- _Description of the task_: State how many lines in the entries below hold the word "computer", with nothing besides the number.

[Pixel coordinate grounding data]
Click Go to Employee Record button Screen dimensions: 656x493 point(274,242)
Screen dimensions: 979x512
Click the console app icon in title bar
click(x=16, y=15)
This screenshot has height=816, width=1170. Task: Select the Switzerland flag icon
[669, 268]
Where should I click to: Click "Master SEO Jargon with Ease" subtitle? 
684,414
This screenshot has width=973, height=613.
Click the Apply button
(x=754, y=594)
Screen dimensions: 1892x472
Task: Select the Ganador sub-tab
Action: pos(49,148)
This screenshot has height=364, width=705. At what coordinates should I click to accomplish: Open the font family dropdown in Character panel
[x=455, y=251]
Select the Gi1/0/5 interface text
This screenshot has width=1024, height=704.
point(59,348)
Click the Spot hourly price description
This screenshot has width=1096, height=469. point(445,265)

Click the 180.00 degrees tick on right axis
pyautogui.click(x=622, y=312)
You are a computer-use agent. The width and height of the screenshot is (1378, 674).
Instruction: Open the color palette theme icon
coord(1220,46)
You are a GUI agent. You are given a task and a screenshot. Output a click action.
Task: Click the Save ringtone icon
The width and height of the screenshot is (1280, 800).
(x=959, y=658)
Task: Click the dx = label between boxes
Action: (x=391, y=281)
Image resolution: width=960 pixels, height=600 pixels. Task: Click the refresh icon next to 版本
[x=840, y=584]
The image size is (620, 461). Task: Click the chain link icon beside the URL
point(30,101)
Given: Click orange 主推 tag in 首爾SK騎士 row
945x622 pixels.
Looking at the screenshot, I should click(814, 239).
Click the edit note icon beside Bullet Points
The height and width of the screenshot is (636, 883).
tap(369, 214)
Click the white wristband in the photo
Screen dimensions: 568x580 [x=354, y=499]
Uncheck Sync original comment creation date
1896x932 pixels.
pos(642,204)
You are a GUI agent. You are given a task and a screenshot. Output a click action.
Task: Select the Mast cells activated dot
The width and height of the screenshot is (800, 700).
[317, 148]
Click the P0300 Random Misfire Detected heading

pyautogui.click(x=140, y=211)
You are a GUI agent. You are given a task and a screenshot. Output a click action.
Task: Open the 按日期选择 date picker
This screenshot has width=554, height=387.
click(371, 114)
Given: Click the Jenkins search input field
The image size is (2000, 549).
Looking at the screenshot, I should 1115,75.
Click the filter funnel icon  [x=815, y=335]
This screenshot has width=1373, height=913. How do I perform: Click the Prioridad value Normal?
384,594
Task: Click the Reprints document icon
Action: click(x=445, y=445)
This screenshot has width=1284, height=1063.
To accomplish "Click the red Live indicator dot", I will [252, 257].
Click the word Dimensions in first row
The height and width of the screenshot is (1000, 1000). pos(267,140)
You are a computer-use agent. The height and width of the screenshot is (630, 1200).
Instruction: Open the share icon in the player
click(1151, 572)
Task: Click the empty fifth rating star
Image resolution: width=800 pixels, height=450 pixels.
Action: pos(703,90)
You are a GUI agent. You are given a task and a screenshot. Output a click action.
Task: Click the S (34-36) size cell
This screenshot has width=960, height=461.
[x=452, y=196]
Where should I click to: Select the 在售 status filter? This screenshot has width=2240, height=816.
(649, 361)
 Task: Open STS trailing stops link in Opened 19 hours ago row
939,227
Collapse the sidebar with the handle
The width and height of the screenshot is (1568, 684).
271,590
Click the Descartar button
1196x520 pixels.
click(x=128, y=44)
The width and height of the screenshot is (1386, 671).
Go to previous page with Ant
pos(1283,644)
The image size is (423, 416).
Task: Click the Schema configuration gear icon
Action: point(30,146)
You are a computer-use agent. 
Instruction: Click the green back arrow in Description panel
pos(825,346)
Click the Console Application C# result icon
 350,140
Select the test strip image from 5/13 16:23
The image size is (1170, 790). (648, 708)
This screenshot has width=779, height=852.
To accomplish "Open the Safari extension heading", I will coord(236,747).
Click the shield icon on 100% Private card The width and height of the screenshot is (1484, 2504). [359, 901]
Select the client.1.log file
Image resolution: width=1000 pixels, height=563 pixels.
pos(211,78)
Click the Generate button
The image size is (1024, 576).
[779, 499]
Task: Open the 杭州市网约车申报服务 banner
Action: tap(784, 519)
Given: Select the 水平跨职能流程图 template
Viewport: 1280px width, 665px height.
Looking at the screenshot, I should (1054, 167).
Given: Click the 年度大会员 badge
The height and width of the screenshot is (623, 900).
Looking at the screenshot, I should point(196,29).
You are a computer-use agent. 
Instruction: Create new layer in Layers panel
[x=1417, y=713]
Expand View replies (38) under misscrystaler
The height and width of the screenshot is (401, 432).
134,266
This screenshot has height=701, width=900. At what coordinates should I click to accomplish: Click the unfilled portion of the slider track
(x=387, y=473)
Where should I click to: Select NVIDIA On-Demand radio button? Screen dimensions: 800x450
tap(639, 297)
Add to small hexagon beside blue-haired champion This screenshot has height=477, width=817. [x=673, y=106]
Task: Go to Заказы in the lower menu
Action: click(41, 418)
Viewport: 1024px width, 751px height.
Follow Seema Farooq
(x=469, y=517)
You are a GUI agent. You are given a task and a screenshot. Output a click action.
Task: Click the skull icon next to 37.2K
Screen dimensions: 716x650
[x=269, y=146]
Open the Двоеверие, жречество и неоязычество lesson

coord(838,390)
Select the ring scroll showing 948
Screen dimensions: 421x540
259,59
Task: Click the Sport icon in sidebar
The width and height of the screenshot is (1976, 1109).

- _Answer_: 4